Un día, después del violento asesinato de mis abuelos, nuestros principales benefactores, mi padre desapareció de mi vida, como otras tantas veces. Aquél fue el momento. Dejaba de ser un niño para entrar en el mundo de los adultos por la puerta de atrás. Justo lo que nunca había deseado. Yo entonces tenía doce años y, lo quisiera o no, las noticias comenzaban a llegarme masivamente. Empecé a enterarme de algunas cosas. El continuo traqueteo de hombres de chaqueta y corbata por los pasillos de mi casa y las visitas que mi madre hacía a jefatura me hicieron sospechar, una vez más, que algo extraño estaba ocurriendo. El dinero, cuando no se tiene, apaga el cerebro de los seres humanos, lo reseca…, y los abuelos muertos…, y papá desaparecido… ¿Estará en el extranjero, en Europa, en América latina quizá, o más bien habría optado por África o Asia? No lo sabía…, y la ansiedad más descarada crecía en mis adentros como una costra de impotencia que intentaba pulir cada noche en la soledad de mi cama. Tuve que acostumbrarme a vivir sin uno de los dos pilares que sostenían mi vida y conformarme con el otro, el que me proporcionaba, a pesar de su esfuerzo, una vida sin calidad ni vitalidad. Carmela intentó buscar trabajo. Una entrevista detrás de otra, un currículum, una llamada telefónica… Era absurdo. La falta de preparación unida a la conocida trayectoria de Roberto le impedían acceder a un puesto digno, ni siquiera a un contrato basura. Ni en la oficina de empleo eran capaces de encontrar algo que nos sacara del bache.

 

Tres meses después, las ausencias de mi madre se hicieron notorias. Continuas. A veces se pasaba el día entero fuera. Eso sí, volvía con la cesta llena, la cartera bien gruesa y algún regalo para mí. En poco tiempo, nuestra casa despellejada por años de falta de celo se convirtió en lugar de paso. Los señores que desfilaban por allí llegaban un poco violentos, incluso nerviosos, y salían del dormitorio de matrimonio con una sonrisa bobalicona que no había dios que la aguantara. Muchos de ellos me daban una palmadita en la espalda o me dedicaban unas palabritas que hacían evidente el buen hacer de Carmela. Vaya con la buena señora, ¿eres su hijo?, qué suerte tenerla tan cerca, hasta luego, hombretón…

 

La quería mucho. A ella y a Roberto. Por eso procuraba justificar el comportamiento de ambos. Fue una época muy ambigua, de sentimientos encontrados y continuos intentos para convencerme a mí mismo de la legalidad y moralidad de lo que hacían. Tras un largo y doloroso duelo interno llegué a pensar, y pienso aún, que detrás de todo lo que se hace, al margen de lo que habitualmente consideramos normal, existe un porqué.

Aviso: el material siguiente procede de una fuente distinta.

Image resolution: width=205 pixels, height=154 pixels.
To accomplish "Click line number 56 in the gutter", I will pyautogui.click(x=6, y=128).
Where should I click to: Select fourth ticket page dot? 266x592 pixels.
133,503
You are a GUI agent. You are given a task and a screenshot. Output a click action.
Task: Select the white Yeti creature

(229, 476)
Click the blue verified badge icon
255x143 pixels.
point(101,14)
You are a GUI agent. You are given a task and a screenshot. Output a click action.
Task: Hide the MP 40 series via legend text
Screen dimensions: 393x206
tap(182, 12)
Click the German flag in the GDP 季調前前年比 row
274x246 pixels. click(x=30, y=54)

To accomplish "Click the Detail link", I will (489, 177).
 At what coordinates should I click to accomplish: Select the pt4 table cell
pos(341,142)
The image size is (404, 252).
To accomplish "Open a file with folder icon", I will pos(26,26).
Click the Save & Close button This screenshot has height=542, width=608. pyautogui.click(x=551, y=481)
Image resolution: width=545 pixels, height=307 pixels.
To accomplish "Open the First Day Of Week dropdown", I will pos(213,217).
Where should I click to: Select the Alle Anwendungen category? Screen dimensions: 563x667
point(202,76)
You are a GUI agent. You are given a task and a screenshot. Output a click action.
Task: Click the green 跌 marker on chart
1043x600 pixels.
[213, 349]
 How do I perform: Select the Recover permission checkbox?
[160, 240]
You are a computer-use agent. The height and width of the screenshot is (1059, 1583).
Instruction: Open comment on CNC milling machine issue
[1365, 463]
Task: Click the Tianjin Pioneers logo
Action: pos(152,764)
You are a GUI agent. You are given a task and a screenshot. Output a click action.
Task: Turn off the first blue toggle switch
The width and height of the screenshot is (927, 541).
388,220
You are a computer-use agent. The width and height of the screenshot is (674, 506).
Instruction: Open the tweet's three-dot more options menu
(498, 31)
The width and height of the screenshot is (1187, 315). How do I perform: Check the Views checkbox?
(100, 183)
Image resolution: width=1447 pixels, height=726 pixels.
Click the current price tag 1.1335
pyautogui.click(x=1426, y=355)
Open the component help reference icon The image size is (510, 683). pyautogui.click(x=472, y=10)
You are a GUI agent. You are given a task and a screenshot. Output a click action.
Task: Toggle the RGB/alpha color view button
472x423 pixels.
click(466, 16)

Ni nada se hace a la buena de Dios ni nadie deja de tener su razón, por estrambótica que nos pueda parecer y mucho que se aleje de la nuestra.

 

Me fui convirtiendo, poco a poco, en una persona de carácter débil y, sobre todo, indecisa. Fiel espejo de mi padre. Me cuesta mucho pronunciarme cuando me veo en la obligación de escoger entre dos conceptos, por muy distinto que parezca el uno del otro. No soy capaz de nada, y el sí es mi norma. Hoy, pese a la angustia que me devora el alma, suelo ir a la taberna y hablar con mis amigos de los viejos temas que nunca cambian. Muchos de los asiduos aún se acuerdan de Roberto y ensalzan su comportamiento, sus logros y sus proezas en su trabajo de sombras y esquinas donde, según dicen, superaba con creces la nota media. Yo he encontrado un trabajo que me permite vivir sin lujos aunque sin necesidades. Es una de las dos cosas que me diferencia de mi padre. La otra, haber encontrado, después de mucho buscar, una mujer a la que quiero y, sobre todo, respeto. Que nuestro hijo, aún no alumbrado, consiga superar la indecisión que yo heredé de mis mayores, supondrá otra desigualdad añadida, otro residuo, otro nuevo paso en su generación que lo hará posicionarse en las cuestiones más elementales y situar su carácter en el pedestal de la seguridad.